The stories were one of the last things to go for him. Even when his memories of family began to fade, certain stories of his remained very clear. The stories weren’t always factual, but I think they were all true. True to him, they were a sign of who and what he was. He was a servant, who gave of himself freely with no expectation of return nor desire to ever be recognized for what he did, whether it was his time in the Navy, serving as a missionary or chaplain, or even his time volunteering at Habitat for Humanity long after he retired. Not everyone serves in Brazil with their wife to give of themselves in the slums and favelas of Sao Paulo, Brazil before having to flee the country for being Christian during the rule of the military junta. Later, he went and served as a chaplain in a hospital for years and years, giving of himself to the people who were hurting the most, questioning, and mourning whatever they were going through. Many of those experiences made their way into the stories he would tell us.

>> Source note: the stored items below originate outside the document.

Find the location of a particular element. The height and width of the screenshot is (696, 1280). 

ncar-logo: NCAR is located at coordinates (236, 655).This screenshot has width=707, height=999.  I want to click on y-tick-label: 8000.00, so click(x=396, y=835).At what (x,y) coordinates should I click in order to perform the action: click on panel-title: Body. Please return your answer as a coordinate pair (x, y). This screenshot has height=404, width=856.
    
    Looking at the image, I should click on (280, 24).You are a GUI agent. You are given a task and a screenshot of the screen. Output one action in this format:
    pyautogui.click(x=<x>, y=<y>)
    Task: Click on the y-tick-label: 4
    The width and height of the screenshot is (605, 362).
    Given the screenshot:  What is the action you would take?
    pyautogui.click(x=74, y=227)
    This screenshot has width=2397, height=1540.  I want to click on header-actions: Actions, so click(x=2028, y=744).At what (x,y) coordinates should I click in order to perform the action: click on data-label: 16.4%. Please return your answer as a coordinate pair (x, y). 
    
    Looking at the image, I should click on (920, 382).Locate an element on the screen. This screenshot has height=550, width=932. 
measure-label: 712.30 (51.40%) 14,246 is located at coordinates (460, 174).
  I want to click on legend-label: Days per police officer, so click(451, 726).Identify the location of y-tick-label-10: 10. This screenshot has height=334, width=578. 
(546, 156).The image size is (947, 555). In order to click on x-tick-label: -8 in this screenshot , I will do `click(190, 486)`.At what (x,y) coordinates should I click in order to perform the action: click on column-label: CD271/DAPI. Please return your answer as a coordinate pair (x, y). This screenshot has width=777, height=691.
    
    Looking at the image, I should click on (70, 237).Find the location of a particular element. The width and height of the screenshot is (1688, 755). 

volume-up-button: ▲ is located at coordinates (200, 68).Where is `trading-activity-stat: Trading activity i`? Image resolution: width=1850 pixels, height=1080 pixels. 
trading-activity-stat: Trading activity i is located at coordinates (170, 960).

Stories are the heart of who we are, what we have done, where we have gone, and who we have loved. Stories are the things that stay with us, because they indicate a deeper connection to something more meaningful. Stories of love, belonging, and purpose spark serotonin dumps in our brain, while stories of regret, shame, and loss endure for the hope of being better. My grandfather’s stories were of good people, of hard choices for the right reasons, and always putting others first. He always put others first, from the poorest of the favelas who had likely never been served before, the people he got to bless through Habitat for Humanity, to the family he and my grandmother got to host when families would gather under their roof.
His stories always echoed of the potential to be better. Not for him, not in a self-aggrandizing manner. But that we, as bearers of the image of God, all have the potential to be and create goodness. That’s what I’ll remember from his stories, whether they were examples of that light from his own life through his giving and his work, or simply through the joy and meaningfulness of the life he lived and the people he lived it with, is that goodness can be found everywhere. And if it isn’t apparent, shine your own light and bring it to others so that they too can see it.